Je me souviens que je regardais des reportages animaliers, sur la 5e chaîne, au sujet des baleines. Allez savoir pourquoi j’ai toujours regardé des reportages sur les baleines en fin de grossesses !
J’avais éteint ma télévision pour quelques instants lorsque mon téléphone a sonné.
Murielle, mon amie de vingt ans, m’a dit : « allume la TV, il se passe des choses. »
Comme le reste du monde, j’ai assisté, médusé à la chute des tours jumelles du World Trade Center.
J’ai rapidement été agacée par la nullité de la couverture médiatique et par le niveau zéro de l’information. Et puis, je me suis dit que je ne voulais pas que mon bébé naisse dans un monde pareil.

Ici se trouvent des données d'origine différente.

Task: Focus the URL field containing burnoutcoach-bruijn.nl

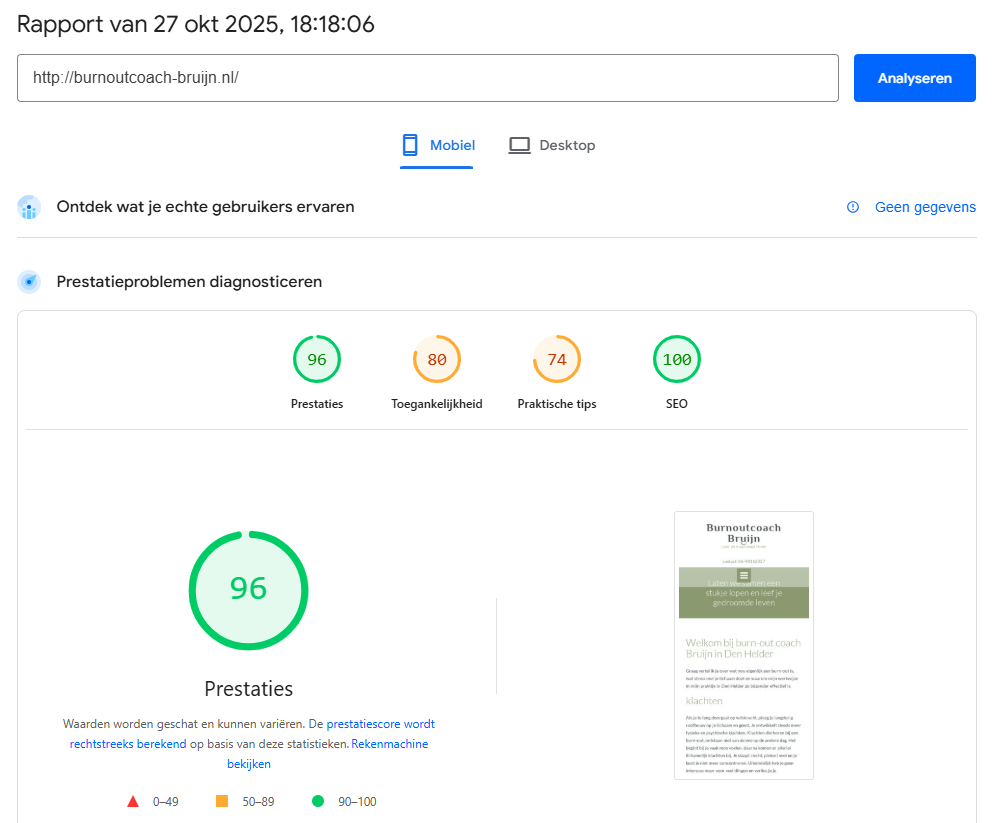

Dès le lendemain, j’ai éteint la télévision pour toujours : je ne me suis plus jamais intéressée aux nouvelles du monde. Je trouve que l’information est mal relayée, dramatisée ou manipulée.
Les nouvelles finissaient toujours par m’arriver, soit par internet, soit via les articles de Fabien. Mais je n’ai jamais cherché à m’informer, même en lisant le journal.

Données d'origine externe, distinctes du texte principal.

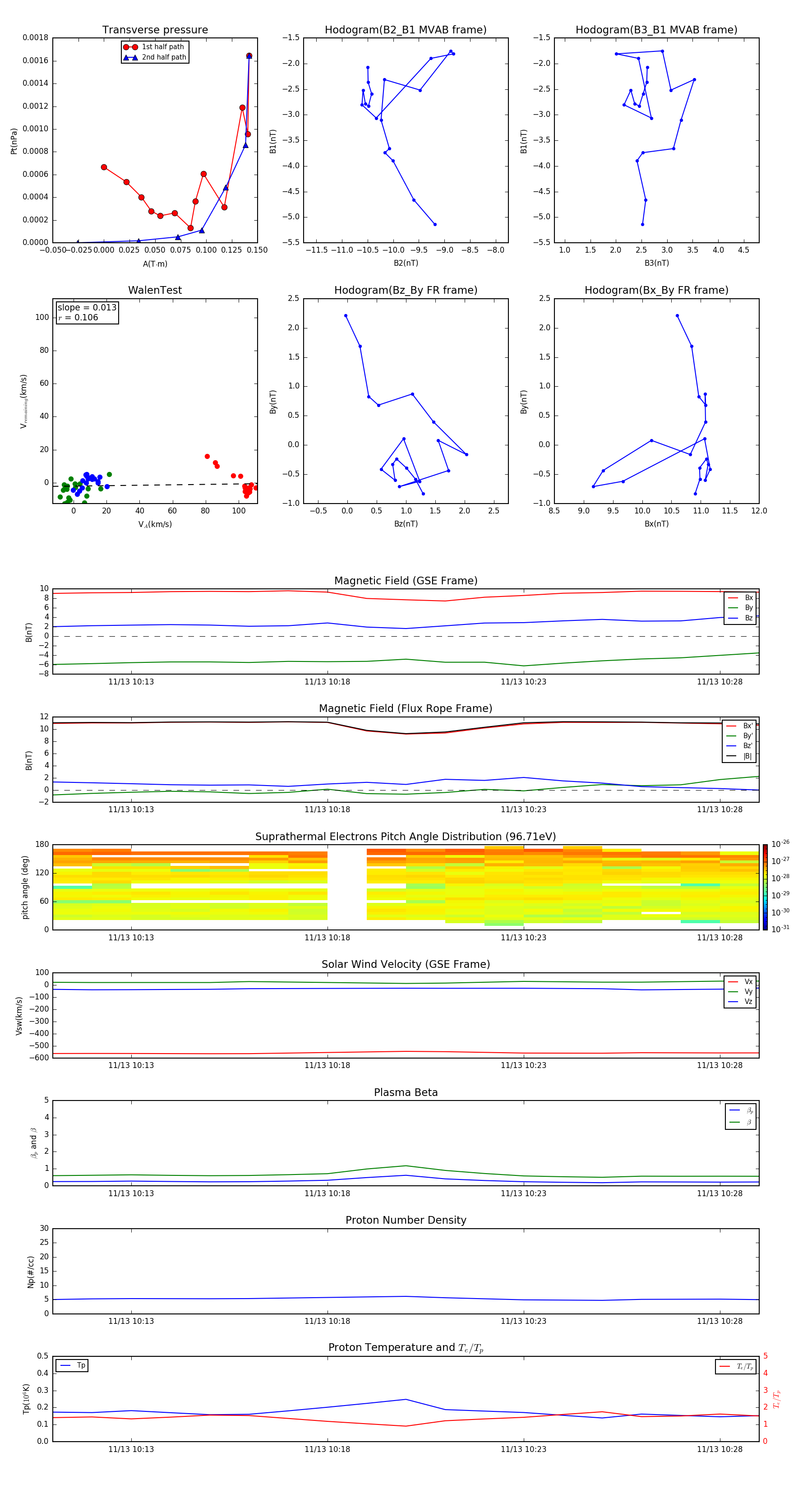
Task: Click the slope and r annotation box in WalenTest
Action: 87,312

J’ai fait de nombreuses recherches sur des sujets qui m’intéressaient : l’actualité n’en faisait pas partie. Je daigne parfois lire un article de journal que ramène Marco…
Depuis quelques semaines, je me suis rebranchée sur le monde.
J’ai commencé à m’intéresser au sort de la Tunisie lorsque nos amis ex-Bangalore ont évacué leur maison de Carthage, puis, de fil en aiguille, je me suis intéressée à ce qui se passait dans le monde… arabe, notamment.
Pour la première fois depuis 9 ans, j’ai rallumé ma télévision ; ma page d’accueil internet s’ouvre sur Courrier International.
Le monde bouge et j’ai le sentiment que les incidences seront bien plus grandes que ce que l’Occidental moyen peut imaginer.
Je suis sortie de mon hibernation… Et finalement, je suis bien contente d’avoir à nouveau ouvert ma fenêtre sur le monde. Il s’y passe des choses passionnantes.